[Extracted text]
↓

On June 30, 2020, the U. S. Department of Labor (“DOL”) published a proposed rule (see also related Notice of Proposed Rulemaking) that would throw cold water on the idea of “social investing” in retirement plans, including 401(k) plans. In particular, by emphasizing that ERISA requires plan fiduciaries to select investments and investment courses of action based solely on financial considerations, and by adding new analysis and documentation requirements in some cases, the proposed rule would add new disincentives to the use of mutual funds driven largely by environmental, social and governance (“ESG”) factors.
Background. ERISA requires that retirement plan fiduciaries manage plans solely in the interest of participants and beneficiaries, and for the exclusive purpose of providing benefits and paying plan expenses. (See our articles entitled “401(k) ERISA’s Duty of Care and Liability” and “401(k) Fiduciary and Non-Fiduciary Functions” for a general discussion on ERISA fiduciary duty.) In particular, the investment of plan assets (including investment choices made directly by 401(k) plan participants and beneficiaries from a pre-selected menu of funds) must meet ERISA’s high standards of care and prudence. In general, this means that investment decisions must be based solely on financial considerations, taking into account appropriate economic conditions and factors, to evaluate the risk and return profiles of different investments.
In 1994, the DOL formally stated that “economically targeted investments” (ETIs) could be consistent with ERISA’s fiduciary obligations, but that fiduciaries must confirm that an ETI has an expected rate of return that corresponds to the rates of return for available alternative investments with similar risk characteristics. The DOL revised its viewpoint in 2008 and again in 2015, cautioning that fiduciaries violate ERISA if they accept expected reduced returns or greater risks to secure social, environmental, or other public policy goals; but also stating that, if a fiduciary prudently determines that an investment is appropriate based solely on economic considerations — including those that may derive from ESG factors – then the fiduciary may make the investment without regard to any collateral benefits the investment might also promote.
COMMENT: Practitioners have almost universally interpreted the DOL’s recent positions as being generally permissive towards endorsing the use of ESG and other “socially responsible” funds – provided that the investments are “appropriate for the plan and economically and financially equivalent with respect to the plan’s investment objectives, return, risk and other financial attributes as competing investment choices.” With this new proposal, however, many commentators see the DOL as turning its back on this long-held view.
Highlights of the New Proposed Rule
NOTE: The text of the proposal is highly technical in nature. The following is meant as a high-level, general overview of the major provisions applicable to 401(k) plans, and is not intended as an exhaustive analysis of the proposed rule or of ERISA investments generally.

↑

[Exercises to complete]
**1)** According to the article on the Labor Department's proposed ESG rule, on what date was the proposed rule published?
**2)** Continue the article on the Labor Department's proposed ESG rule from the point where it stops.
The data that comes next has no connection to the article on the Labor Department's proposed ESG rule.

[Data excerpt]
↓

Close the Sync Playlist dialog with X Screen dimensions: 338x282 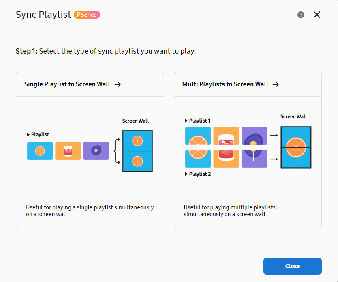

↑

[Answers to the exercises]
**1)** June 30, 2020

**2)**
Generally stated, the new proposed rule, if finalized in its present form, would add five new provisions to the existing DOL regulations that govern ERISA investment duties:
- New text would codify the DOL’s 1994, 2008 and 2015 past pronouncements (see “Background,” above) mandating that plan fiduciaries select investments based on financial considerations relevant to the risk-adjusted economic value of a particular investment.
- A new provision stating that compliance with ERISA’s exclusive purpose duty (the duty of loyalty) prohibits fiduciaries from subordinating the interests of plan participants and beneficiaries to “non-pecuniary goals.”
- A new provision that requires fiduciaries, in order to meet their ERISA prudence and loyalty duties, to consider available investments other than ESGs in furthering the purposes of the plan.
- The proposed rule would impose new analysis and documentation requirements in certain circumstances where fiduciaries must choose between “economically indistinguishable” investments” (“tie-breaker” situations).
- A new provision appliable solely to selecting “designated investment alternatives” for 401(k) plans would effectively prohibit a plan from using an ESG fund as the plan’s qualified default investment fund.
Postscript. The DOL recognizes that some plans might have to modify their processes for selecting and monitoring investments, and that the proposed rule may impose costs on plans whose current documentation and recordkeeping are insufficient to meet the new requirements. Nevertheless, the DOL believes that, overall, the proposed rule would assist fiduciaries in carrying out their ERISA responsibilities, while also promoting the financial interests of retirees.
Effective Date. If finalized in its present form, the proposed PTE would become effective 60 days after the date of its publication in the Federal Register.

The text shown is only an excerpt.